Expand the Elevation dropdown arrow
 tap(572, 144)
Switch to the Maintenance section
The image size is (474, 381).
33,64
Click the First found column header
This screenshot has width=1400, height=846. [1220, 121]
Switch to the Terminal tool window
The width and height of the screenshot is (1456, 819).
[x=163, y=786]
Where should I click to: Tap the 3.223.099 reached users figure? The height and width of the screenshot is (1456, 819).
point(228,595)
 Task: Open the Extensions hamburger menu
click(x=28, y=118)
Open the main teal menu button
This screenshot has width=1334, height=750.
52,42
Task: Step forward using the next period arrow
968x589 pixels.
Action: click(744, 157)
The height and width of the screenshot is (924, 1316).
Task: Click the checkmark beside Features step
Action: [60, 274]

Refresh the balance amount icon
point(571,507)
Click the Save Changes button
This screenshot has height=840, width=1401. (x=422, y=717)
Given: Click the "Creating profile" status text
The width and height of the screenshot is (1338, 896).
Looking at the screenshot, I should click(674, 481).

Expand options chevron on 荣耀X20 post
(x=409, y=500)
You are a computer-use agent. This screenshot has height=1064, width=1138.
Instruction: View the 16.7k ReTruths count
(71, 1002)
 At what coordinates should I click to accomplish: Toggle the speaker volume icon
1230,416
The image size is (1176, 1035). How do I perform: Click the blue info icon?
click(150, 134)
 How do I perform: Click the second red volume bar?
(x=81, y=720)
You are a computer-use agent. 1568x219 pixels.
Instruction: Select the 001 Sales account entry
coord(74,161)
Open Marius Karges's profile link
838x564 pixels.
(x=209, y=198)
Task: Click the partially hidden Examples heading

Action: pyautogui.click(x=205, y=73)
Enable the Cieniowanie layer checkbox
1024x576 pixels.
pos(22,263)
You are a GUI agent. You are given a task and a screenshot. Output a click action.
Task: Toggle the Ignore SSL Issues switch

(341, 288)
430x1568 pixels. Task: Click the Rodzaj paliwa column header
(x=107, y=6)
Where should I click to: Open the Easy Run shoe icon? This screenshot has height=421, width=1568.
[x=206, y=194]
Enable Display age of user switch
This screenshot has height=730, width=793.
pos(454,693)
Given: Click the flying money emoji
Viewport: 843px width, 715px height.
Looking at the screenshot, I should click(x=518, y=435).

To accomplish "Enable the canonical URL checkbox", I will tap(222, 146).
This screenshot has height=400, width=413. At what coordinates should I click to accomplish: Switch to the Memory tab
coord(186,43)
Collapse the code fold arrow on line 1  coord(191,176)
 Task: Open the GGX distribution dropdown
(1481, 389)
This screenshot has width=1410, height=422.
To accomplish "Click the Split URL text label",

..........

- The exercise -
Please rewrite all the entries above, putting "Altitude" in place of "Elevation" and keeping everything else unchanged.

- Completed task -
Expand the Altitude dropdown arrow
 tap(572, 144)
Switch to the Maintenance section
The image size is (474, 381).
33,64
Click the First found column header
This screenshot has width=1400, height=846. [1220, 121]
Switch to the Terminal tool window
The width and height of the screenshot is (1456, 819).
[x=163, y=786]
Where should I click to: Tap the 3.223.099 reached users figure? The height and width of the screenshot is (1456, 819).
point(228,595)
 Task: Open the Extensions hamburger menu
click(x=28, y=118)
Open the main teal menu button
This screenshot has width=1334, height=750.
52,42
Task: Step forward using the next period arrow
968x589 pixels.
Action: click(744, 157)
The height and width of the screenshot is (924, 1316).
Task: Click the checkmark beside Features step
Action: [60, 274]

Refresh the balance amount icon
point(571,507)
Click the Save Changes button
This screenshot has height=840, width=1401. (x=422, y=717)
Given: Click the "Creating profile" status text
The width and height of the screenshot is (1338, 896).
Looking at the screenshot, I should click(674, 481).

Expand options chevron on 荣耀X20 post
(x=409, y=500)
You are a computer-use agent. This screenshot has height=1064, width=1138.
Instruction: View the 16.7k ReTruths count
(71, 1002)
 At what coordinates should I click to accomplish: Toggle the speaker volume icon
1230,416
The image size is (1176, 1035). How do I perform: Click the blue info icon?
click(150, 134)
 How do I perform: Click the second red volume bar?
(x=81, y=720)
You are a computer-use agent. 1568x219 pixels.
Instruction: Select the 001 Sales account entry
coord(74,161)
Open Marius Karges's profile link
838x564 pixels.
(x=209, y=198)
Task: Click the partially hidden Examples heading

Action: pyautogui.click(x=205, y=73)
Enable the Cieniowanie layer checkbox
1024x576 pixels.
pos(22,263)
You are a GUI agent. You are given a task and a screenshot. Output a click action.
Task: Toggle the Ignore SSL Issues switch

(341, 288)
430x1568 pixels. Task: Click the Rodzaj paliwa column header
(x=107, y=6)
Where should I click to: Open the Easy Run shoe icon? This screenshot has height=421, width=1568.
[x=206, y=194]
Enable Display age of user switch
This screenshot has height=730, width=793.
pos(454,693)
Given: Click the flying money emoji
Viewport: 843px width, 715px height.
Looking at the screenshot, I should click(x=518, y=435).

To accomplish "Enable the canonical URL checkbox", I will tap(222, 146).
This screenshot has height=400, width=413. At what coordinates should I click to accomplish: Switch to the Memory tab
coord(186,43)
Collapse the code fold arrow on line 1  coord(191,176)
 Task: Open the GGX distribution dropdown
(1481, 389)
This screenshot has width=1410, height=422.
To accomplish "Click the Split URL text label",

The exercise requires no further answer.